Brady is pretty tired from radiation, so he naps a lot more. Yet, he still finds the strength to scoot downstairs and spend time with the kids. He is still himself. Still absolutely welcoming, kind, positive, and funny. I know he is so happy to be home, and so are we. It’s a huge comfort for him I’m sure, but for all of us, to see him walking with crutches and being able to get in and out of the house and vehicle. He is still very independent; despite ALL he has been through. I am absolutely amazed by you, Brady! You have some physical boundaries, but you find ways around them without complaining or ever feeling sorry for yourself. You are such a good example for your kids. 

There is an adjustment period still. I think the most for Hailey. Her brain is so GOOD at soothing itself, but her poor body holds stress. Please pray for her heartburn. It is overwhelming for her, and I know all she wants is to be present and feel good with her family. It seems so unfair that she must endure such pain and discomfort when she should be able to enjoy and embrace the changes. 

I have said a few times before that Hailey is the type that can bloom in a forest fire. Nothing I have said takes away her positive attitude, her faith, her perseverance, or her strength. If anything, she is STRONGER than ever before. She is so capable; more than she will ever admit. All along, she was blooming. 

So, when you think of my Hailey, please pray for her. Pray for them all, too. Pray for smooth. Pray for solutions. Pray for healing.
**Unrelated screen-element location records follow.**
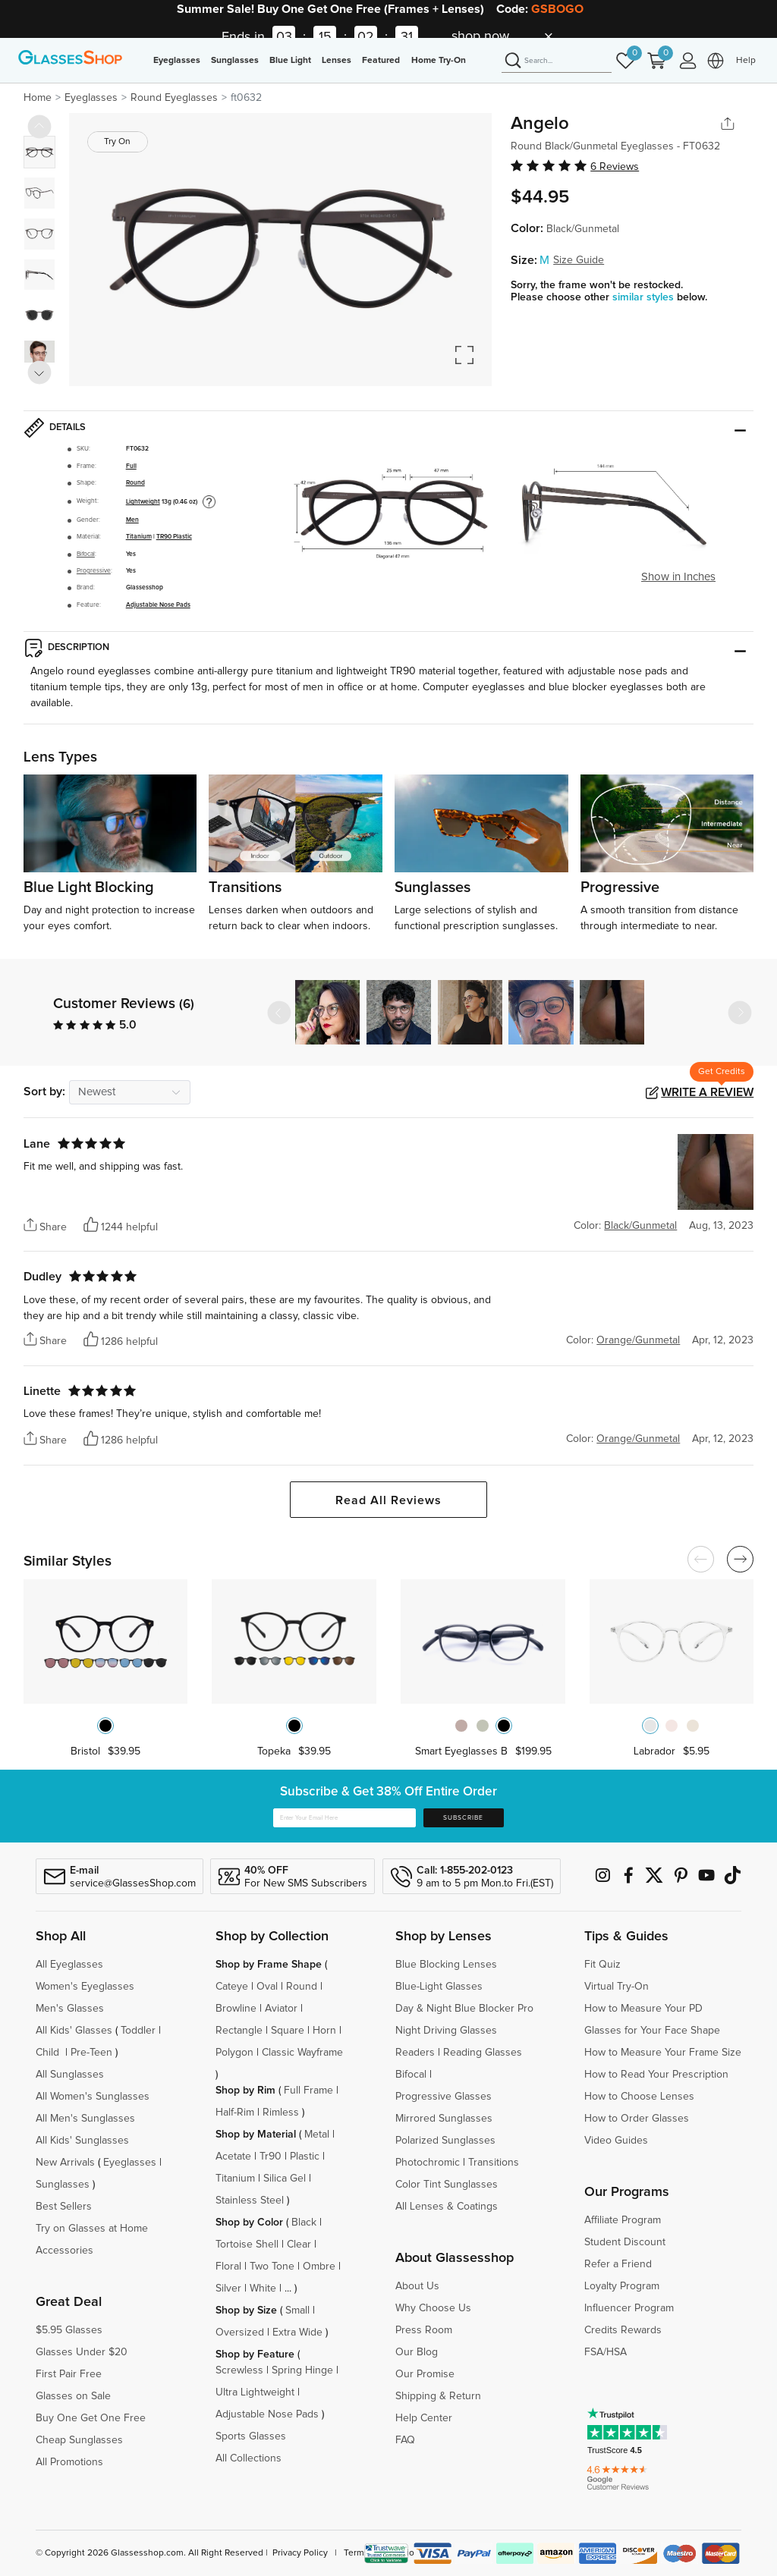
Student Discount (624, 2242)
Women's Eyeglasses (85, 1986)
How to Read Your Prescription (656, 2074)
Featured (381, 60)
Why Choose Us (433, 2308)
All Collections (248, 2458)
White (263, 2288)
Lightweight (143, 501)
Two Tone (272, 2266)
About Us (417, 2286)
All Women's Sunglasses (92, 2096)
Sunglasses (235, 60)
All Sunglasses (70, 2074)
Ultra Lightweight (254, 2392)
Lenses (336, 60)
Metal (316, 2134)
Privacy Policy (300, 2553)
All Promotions (69, 2462)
Brady has completed one out of five weeks of radiation! I thought it would be good to let everyone know how its been going 🙂 

We’ve gotten into a bit of a groove. It only takes about a half hour to drive there. We park in the same spot each time, and then I get Brady’s chair out of the back of the van, and he heads into the cancer centre. The whole process is very quick. Originally I imagined I’d accomplish things while I waited for him, but today it was less than 20 minutes before he texted that he was on his way back. Sometimes I scroll my phone. Sometimes I phone Cher. Its pretty relaxed. And then when Brady comes back, I spot him while he gets into the van, and load his chair back up. Thats it, thats all! 

When Brady goes into the centre, he checks in with the front desk, and they confirm his schedule for the next day. He gets his time slots for the week on Monday, but he has to bring the schedule in every single day because it can change anytime. Then he goes back to his particular location, takes off his shirt, lays on something like an exam table, and he’s lifted up in the air so the lasers can move around him and get him in juuuuust the right place. Then he’s blasted in three places by radiation, taking a total of 2-3 minutes. And then he’s good to go! Thats all it is! 

The most important part of this post is how Brady’s been feeling. The answer is that he’s definitely feeling it. His first treatment was Monday afternoon, and he was nauseated by morning :/ He’s been fighting for betterment since then, and yesterday, was finally was given a good prescription for the best nausea medicine on the market, in my opinion! Hopefully that really helps. He’s also been completely exhausted, as so many people said he would be. Last night, we were both asleep right around 9:30pm. His legs have been feeling weak and fatigued as well – more than usual. But he’s coping and doing his best, and we’re trying to give him all the grace possible. 

I wish week one had gone a little bit smoother, and that the radiation hadn’t affected him as much as it had. He had SO much energy just a few days before he came home, and I know he would’ve vastly preferred to come home with that level of energy. But we know this is for a time 💜 And its going to be just fine. We can do some tired weeks. God knows what we need.